« François pensa: si elle commande un déca, je me lève et je m’en vais. C’est la boisson la moins conviviale qui soit. Un thé, ce n’est guère mieux. On sent qu’on va passer des dimanches après-midi à regarder la télévision. Ou pire: chez les beaux-parents. Finalement, il se dit qu’un jus, ça serait bien. Oui, un jus, c’est sympathique. C’est convivial et pas trop agressif. On sent la fille douce et équilibrée. Mais quel jus ? Mieux vaut esquiver les grands classiques: évitons la pomme ou l’orange, trop vu. Il faut être un tout petit peu original, sans être toutefois excentrique. La papaye ou la goyave, ça fait peur. Le jus d’abricot, c’est parfait. Si elle choisit ça, je l’épouse…
 – Je le vis prendre un jus… Un jus d’abricot, je crois, répondit Nathalie. 
Il la regarda comme si elle était une effraction de la réalité. »

 

À quelques jours de la sortie de l’adaptation cinématographique de ce livre par les frères Foenkinos, la lecture donne-t-elle envie de se jeter dans une salle de cinéma ? La réponse est oui.

Avant de commencer, sachez que cette histoire n’a rien d’extraordinaire. Elle est somme toute très banale et susceptible d’arriver à chacun de nous.
 C’est l’histoire de Nathalie, une jeune femme mariée à François. Leur amour file son petit bonhomme de chemin jusqu’un dimanche où François ne revient pas de son jogging. Renversé par une voiture. Coma. Décès. Dès lors, Nathalie va tenter de continuer sa vie comme elle le peut. Un jour, elle fait la connaissance de Markus sur son lieu de travail.

Où est l’originalité, le petit plus qui fait de l’ensemble un beau livre ? Il repose au sein de l’écriture et dans la façon dont l’auteur conte cette histoire.

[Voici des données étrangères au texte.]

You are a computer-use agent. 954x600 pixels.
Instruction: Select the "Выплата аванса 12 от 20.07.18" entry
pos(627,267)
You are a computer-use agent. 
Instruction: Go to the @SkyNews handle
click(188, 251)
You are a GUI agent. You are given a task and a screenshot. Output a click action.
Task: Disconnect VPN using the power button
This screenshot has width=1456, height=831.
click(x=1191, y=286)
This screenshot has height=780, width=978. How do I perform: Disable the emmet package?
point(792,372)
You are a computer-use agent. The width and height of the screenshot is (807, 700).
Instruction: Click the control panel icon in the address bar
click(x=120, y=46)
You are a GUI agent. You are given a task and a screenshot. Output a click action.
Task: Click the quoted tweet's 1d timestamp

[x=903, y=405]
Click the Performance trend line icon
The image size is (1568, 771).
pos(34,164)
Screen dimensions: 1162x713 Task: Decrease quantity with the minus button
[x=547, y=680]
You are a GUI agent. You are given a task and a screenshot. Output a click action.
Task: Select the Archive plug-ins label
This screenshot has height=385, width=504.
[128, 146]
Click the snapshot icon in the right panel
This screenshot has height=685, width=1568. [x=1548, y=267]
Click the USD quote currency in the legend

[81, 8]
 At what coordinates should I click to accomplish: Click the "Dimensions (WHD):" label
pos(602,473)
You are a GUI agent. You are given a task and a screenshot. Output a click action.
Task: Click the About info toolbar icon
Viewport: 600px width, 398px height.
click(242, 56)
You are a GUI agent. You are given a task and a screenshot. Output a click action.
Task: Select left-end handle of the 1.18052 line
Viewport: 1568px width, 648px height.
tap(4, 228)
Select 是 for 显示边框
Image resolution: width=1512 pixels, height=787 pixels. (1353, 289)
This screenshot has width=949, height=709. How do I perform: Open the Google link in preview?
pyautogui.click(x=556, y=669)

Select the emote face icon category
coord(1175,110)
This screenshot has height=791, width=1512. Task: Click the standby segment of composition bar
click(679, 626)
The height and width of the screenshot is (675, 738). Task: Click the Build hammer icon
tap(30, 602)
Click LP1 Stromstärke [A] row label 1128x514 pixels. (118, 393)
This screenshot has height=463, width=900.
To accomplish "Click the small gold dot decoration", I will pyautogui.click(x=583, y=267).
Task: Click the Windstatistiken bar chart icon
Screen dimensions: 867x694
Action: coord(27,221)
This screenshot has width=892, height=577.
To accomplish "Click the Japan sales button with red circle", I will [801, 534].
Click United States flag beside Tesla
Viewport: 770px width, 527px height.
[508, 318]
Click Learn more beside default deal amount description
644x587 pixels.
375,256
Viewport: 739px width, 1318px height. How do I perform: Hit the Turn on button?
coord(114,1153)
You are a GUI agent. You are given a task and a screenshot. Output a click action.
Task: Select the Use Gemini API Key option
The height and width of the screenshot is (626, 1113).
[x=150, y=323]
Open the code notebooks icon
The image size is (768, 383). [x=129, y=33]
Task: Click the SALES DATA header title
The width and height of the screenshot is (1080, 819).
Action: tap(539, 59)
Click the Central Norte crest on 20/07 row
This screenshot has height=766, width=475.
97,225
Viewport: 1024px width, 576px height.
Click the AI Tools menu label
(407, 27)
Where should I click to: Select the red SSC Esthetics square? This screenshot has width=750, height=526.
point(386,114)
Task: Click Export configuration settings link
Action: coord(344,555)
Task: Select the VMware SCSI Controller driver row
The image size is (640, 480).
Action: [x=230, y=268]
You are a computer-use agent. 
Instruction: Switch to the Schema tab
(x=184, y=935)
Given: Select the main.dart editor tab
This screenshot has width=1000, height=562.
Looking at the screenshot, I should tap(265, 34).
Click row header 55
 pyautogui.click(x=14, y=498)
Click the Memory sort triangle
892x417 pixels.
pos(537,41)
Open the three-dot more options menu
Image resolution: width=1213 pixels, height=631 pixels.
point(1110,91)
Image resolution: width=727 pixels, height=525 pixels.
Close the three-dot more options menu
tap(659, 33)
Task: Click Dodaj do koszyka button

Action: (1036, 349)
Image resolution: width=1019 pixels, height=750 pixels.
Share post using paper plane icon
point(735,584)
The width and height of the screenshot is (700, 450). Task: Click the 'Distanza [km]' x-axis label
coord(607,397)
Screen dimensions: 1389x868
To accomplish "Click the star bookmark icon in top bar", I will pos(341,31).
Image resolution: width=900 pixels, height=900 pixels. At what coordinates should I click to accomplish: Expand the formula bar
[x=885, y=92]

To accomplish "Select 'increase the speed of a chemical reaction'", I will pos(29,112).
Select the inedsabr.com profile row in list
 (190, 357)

Au début du roman, le deuil est exprimé non pas crument, non pas avec jugement, mais d’une façon très douce. Nathalie tente de s’en sortir en acceptant qu’elle ne reverra pas son mari. Très entourée par son entourage, chaque jour voit son lot de bonnes âmes qui viennent lui parler, la distraire. Difficile pour les proches d’imaginer que l’on peut se remettre doucement en restant seule. Oui, il faudrait qu’elle retravaille et non qu’elle végète. Mais comment fera-t-elle après une journée de travail normal, quand François ne sera pas là pour l’accueillir ?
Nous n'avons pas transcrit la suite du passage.